I. Exempt Beneficial Owners
Any pension scheme or other retirement arrangement established in the United Kingdom and described in Article 3 (General Definitions) of the Convention, including pension funds or pension schemes covered by IRS Announcement 2005-30, 2005-1 C.B. 988, on the Mutual Agreement on U.K. Pension Agreements.
III. Exempt Products
Here is a complete list of IGA annex II convenient comparisons so far.
http://www.fsitaxposts.com/2012/11/22/annex-ii-comparison/
When you look at how complex these IGAs are getting with all the exceptions / deemed compliant categories, the IRS is going to need an army of Contract administers just to keep up with what they are agreeing to. Then there is the issue of auditing, and whether or not, in a real world, any of that will happen.

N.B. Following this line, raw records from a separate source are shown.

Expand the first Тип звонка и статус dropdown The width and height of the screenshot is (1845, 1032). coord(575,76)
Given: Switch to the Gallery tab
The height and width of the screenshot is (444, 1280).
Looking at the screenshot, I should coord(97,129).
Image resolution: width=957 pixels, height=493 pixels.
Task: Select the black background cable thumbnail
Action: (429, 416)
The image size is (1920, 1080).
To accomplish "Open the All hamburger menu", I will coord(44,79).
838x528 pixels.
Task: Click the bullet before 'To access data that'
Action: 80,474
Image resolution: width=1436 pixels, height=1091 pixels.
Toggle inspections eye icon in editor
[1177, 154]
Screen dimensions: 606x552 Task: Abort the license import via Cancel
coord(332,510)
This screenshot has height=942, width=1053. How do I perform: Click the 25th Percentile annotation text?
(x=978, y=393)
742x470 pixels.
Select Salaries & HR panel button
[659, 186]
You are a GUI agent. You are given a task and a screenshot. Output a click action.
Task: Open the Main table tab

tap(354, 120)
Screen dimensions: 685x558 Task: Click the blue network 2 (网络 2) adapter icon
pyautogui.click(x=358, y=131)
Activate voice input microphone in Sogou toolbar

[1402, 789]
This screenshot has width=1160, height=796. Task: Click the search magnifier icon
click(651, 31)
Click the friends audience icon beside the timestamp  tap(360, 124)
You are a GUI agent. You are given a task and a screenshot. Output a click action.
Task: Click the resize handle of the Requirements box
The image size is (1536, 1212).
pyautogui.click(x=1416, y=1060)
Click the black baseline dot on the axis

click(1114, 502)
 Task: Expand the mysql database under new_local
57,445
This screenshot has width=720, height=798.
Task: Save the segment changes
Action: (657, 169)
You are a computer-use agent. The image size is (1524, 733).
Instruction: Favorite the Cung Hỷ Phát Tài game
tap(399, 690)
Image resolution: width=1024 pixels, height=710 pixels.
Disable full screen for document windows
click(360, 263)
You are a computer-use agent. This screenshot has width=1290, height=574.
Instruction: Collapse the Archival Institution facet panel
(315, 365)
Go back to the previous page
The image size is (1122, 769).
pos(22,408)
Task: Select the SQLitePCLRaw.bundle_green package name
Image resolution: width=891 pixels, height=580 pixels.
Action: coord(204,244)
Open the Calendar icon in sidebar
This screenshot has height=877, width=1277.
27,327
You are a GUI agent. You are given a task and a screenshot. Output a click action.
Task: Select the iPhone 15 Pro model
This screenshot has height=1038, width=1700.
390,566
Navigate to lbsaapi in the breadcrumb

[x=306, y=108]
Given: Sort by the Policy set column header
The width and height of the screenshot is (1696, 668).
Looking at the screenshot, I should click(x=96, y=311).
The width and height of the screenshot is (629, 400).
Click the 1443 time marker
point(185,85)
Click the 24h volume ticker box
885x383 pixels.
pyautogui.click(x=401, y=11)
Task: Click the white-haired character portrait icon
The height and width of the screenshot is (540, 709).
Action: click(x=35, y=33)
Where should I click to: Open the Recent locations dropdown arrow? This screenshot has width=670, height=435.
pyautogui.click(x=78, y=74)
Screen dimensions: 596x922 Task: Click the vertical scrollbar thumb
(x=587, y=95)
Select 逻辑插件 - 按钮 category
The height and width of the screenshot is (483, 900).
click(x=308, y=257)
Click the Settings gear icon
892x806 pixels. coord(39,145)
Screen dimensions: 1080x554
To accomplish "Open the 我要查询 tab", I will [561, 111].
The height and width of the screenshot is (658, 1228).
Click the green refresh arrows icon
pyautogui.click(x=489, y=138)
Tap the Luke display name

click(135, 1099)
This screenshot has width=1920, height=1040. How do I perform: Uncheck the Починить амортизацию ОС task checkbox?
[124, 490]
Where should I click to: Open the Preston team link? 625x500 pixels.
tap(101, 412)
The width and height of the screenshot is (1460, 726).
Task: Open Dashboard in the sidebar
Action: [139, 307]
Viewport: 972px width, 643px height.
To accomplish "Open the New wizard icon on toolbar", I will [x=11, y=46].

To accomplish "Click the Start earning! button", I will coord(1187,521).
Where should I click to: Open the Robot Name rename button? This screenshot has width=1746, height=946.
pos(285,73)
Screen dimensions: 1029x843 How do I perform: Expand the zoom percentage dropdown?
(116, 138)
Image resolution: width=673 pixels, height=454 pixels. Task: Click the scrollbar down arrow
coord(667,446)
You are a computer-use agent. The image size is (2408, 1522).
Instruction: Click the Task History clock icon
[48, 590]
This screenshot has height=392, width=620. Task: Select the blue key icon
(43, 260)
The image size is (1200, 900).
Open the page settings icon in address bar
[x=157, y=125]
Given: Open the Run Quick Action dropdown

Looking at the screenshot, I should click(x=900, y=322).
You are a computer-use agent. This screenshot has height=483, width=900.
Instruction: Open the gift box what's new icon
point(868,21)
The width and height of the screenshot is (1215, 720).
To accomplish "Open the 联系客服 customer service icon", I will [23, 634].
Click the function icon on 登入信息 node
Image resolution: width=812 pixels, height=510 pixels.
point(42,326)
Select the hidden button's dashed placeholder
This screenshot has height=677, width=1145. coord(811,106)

I look at this, and say to myself, if I am determined to hide money, I bet a good tax attorney or CPA who is a ‘regulation engineer’ can find a way to get me into some of these that will have no reporting requirements.
Finally, I find this exceptions amusing… The GATCA creators exempt themselves
*Just Me, sorry, but I’m clueless about all of this legal chatter not designed for common folks who could get majorly fined for not understanding this stuff, and it gives me a headache. Yet, if I understand it correctly, these items are exempt from FATCA reporting requirements, but not FBAR and double-taxation?
@Just Me
Thanks for the article. I believe you are correct that Australia is becoming another little outpost and it disturbs me to see those marines permanently stationed in Darwin. I do hope Paul Keating gets more publicity and stirs up some decent debate on this subject. Perhaps he could throw FATCA into the pot as well and get some proper press coverage on that issue. Or does he even know about the looming FATCA agreement?